Ilana visits a gallery above a lighting factory and finds beauty and meaning in works using upcycled materials from the factory scrap bins. The big group show has everything from abstract pieces to photos of “fashion” made from leftover metals and, of course, works that use electrical circuits and lights.



In their most recent show REvision, Edison Price Gallery invited ten artists from the NYC community to make work incorporating scraps and surplus material from the Edison Price Lighting factory that sits directly below the 2nd floor gallery. Sina Basila, Jane Dell, Larry Dell, Gene Lambert, Roya Farassat, Barbara Lubliner, Francis Milloy, Daniel Sinclair, A.V Ryan, and Anne Spurgeon all tackled the challenge. The resulting works took a wide array of shapes and forms, and the show was captivating between the rainbows, dramatic shadows, glittering metal, and glowing lights.
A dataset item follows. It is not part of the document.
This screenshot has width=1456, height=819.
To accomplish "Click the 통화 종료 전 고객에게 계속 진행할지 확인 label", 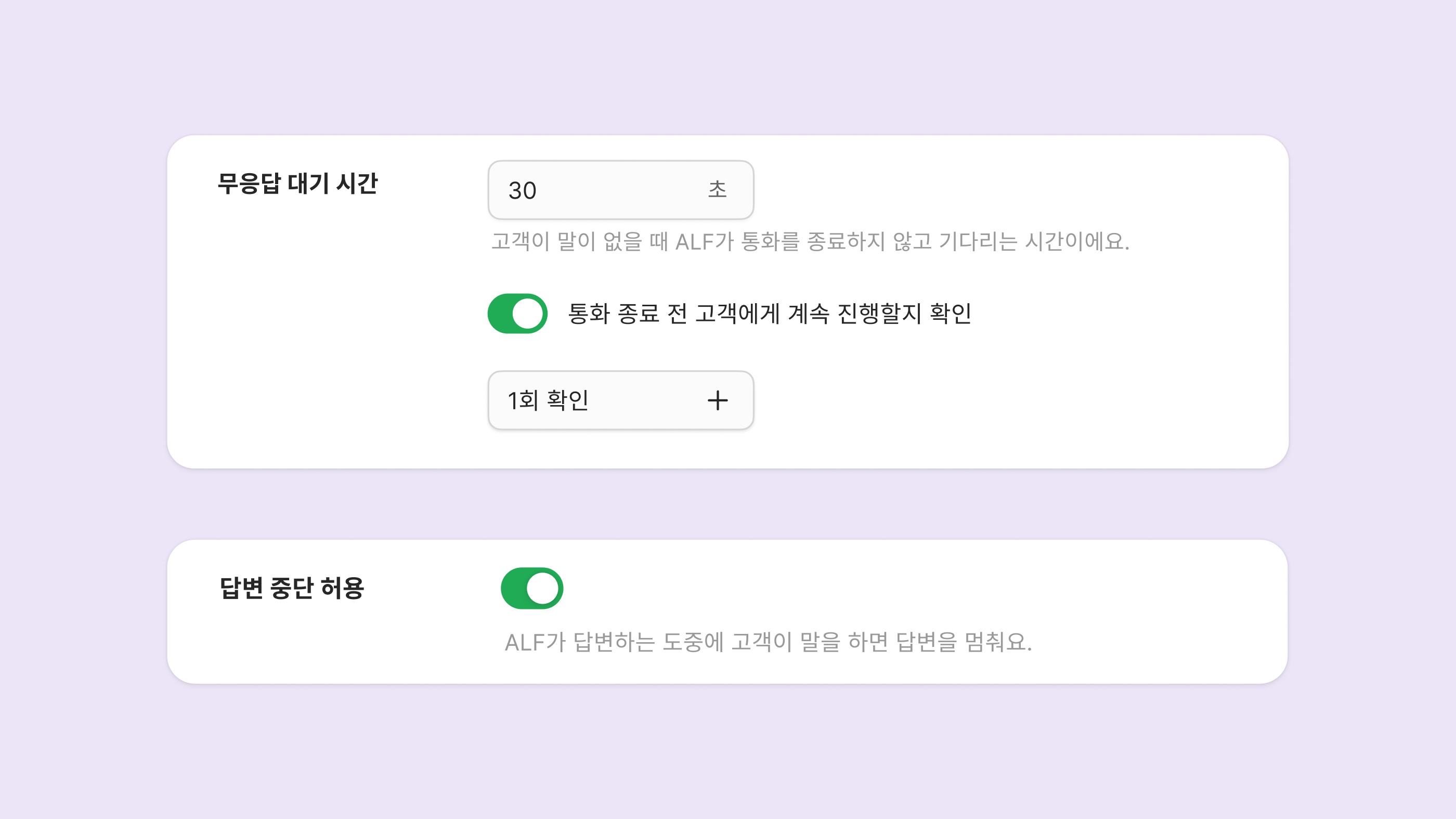I will coord(769,314).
Riffing on Duchamp’s “3 Standard Stoppages” and on electrical circuitry

Francis Milloy had several works in the show as well as a long-term installation of works in the stairwell. A Scottish-born lighting designer, Milloy’s arrangement and manipulation of material show expert consideration of light as a theme and tool. His series “Standard Unstoppages” is inspired by the Marcel Duchamp piece “3 Standard Stoppages,” in which Duchamp explored the manipulation of line by dropping three straight meter-long pieces of thread to the ground from above and documented the new curvatures. The Tate website quotes Duchamp as intending to “imprison and preserve forms obtained through chance” in this experiment. Likewise, the copper in “Standard Unstoppages” was also formed by chance when the artist found bent and broken copper pieces in the scrap bins of the factory. Milloy’s title, with its use of “Stoppages” (or “Unstoppages”) also references electrical circuits, which have no beginning or end; the shadow in Milloy’s work completes the circuit by mirroring each metallic shape.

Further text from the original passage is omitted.